ABSTRACT

Staging traditional text-based theatre can be described as moving from the page to the stage, doing things with words or making the word flesh. Theatre artists create worlds-within-the-world that are meaningful for and affect those who make them and see them. Using two case studies, Thornton Wilder’s Our Town and Caryl Churchill’s Light Shining in Buckinghamshire, this essay considers how to apply principles of 4E cognition to processes of making theatre, in negotiating the relationships among text, research and embodiment. Terms from cognitive science illuminate the inter-relationships of perception and meaning involved in performance, and also in human experience more broadly. 4E cognition is a basic feature of human existence – we operate by its principles all the time every day.
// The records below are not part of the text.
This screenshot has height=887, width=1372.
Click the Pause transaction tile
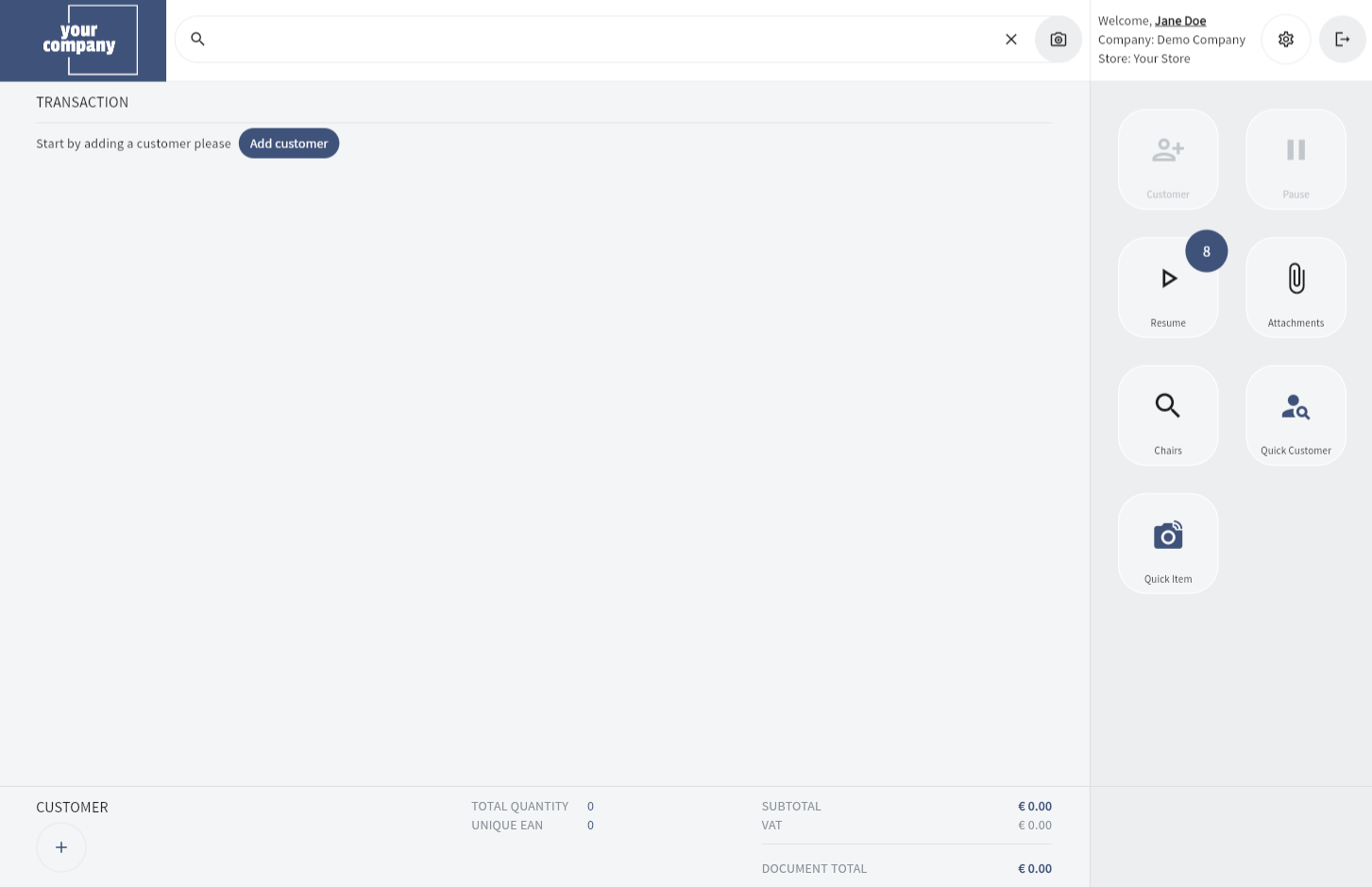pyautogui.click(x=1296, y=159)
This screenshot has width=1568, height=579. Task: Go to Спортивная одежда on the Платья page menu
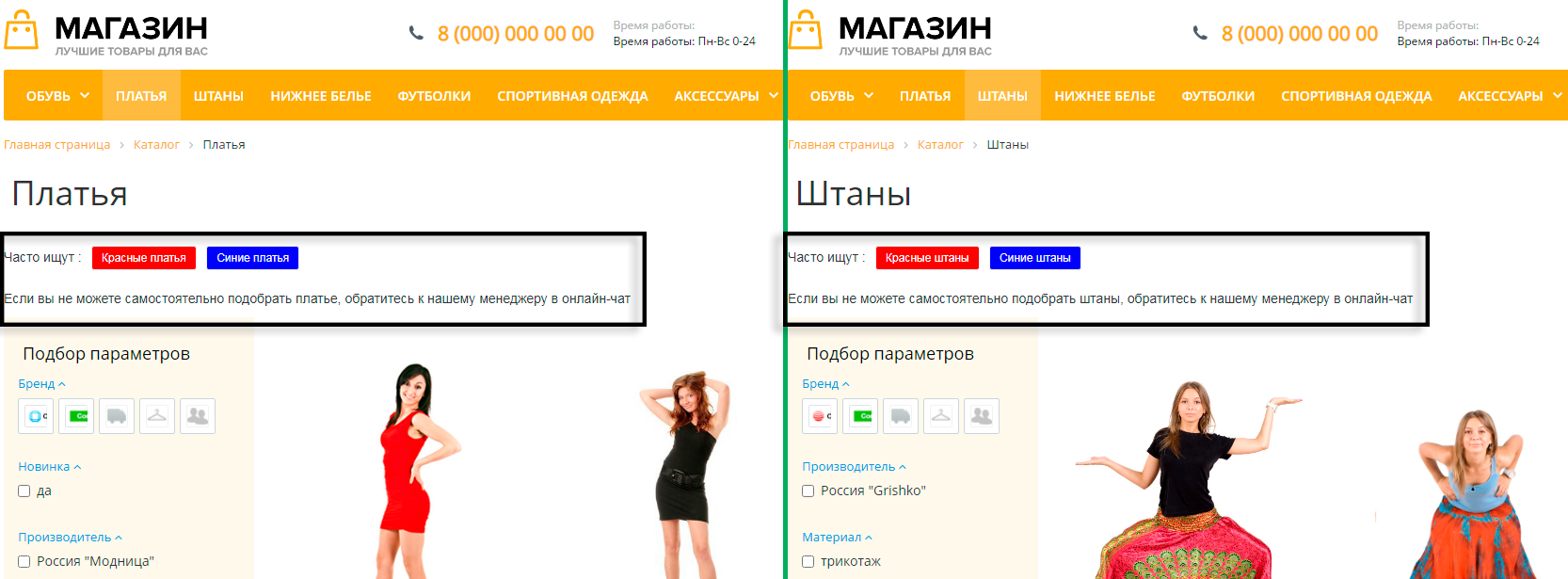click(572, 96)
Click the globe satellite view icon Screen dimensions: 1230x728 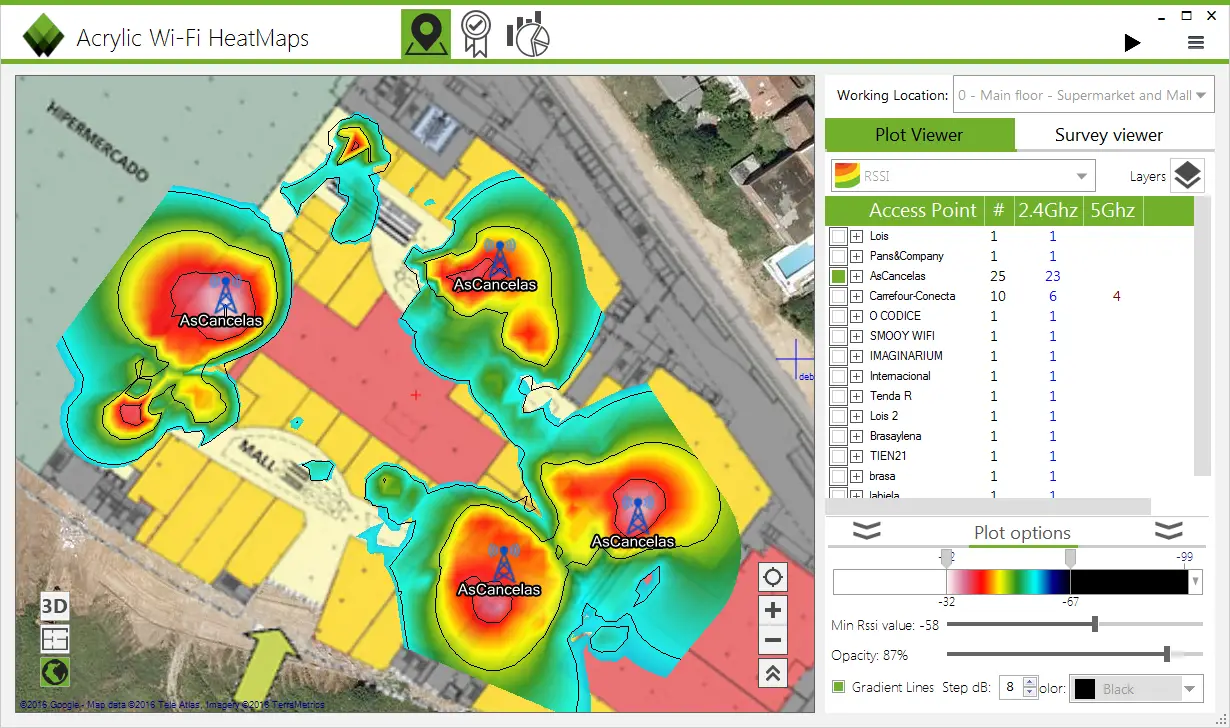pos(55,672)
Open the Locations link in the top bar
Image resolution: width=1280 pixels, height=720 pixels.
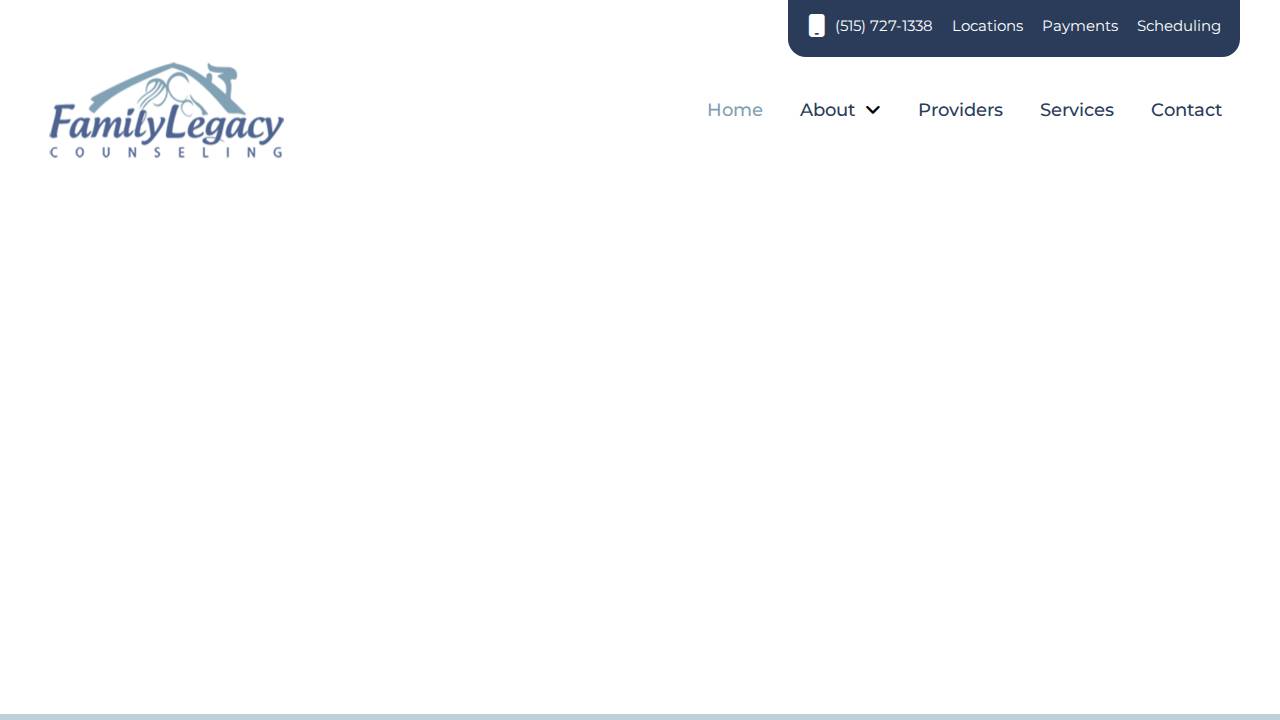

This essay uses some of the research in 4E cognition to study rehearsal and performance processes in the theatre, in order to better understand both theatrical practice and aspects of human cognition more generally; rehearsal processes and performances provide discrete models of cognitive ecologies that are broadly reflective of how we operate in life. Through the case studies, I consider dramatic text, actor-as-individual, actor-as-company-member, physical material given (e.g., space, set, costumes, props – or ‘properties,’ things actors manipulate and use with their hands) and audience, and how these work together. Applying enactivist concepts can move actors from an intellectual grasp of historically complex materials into a fully embodied and collectively vital engagement. I begin with a brief reminder of the 4E terms: embodied, embedded, extended and enacted.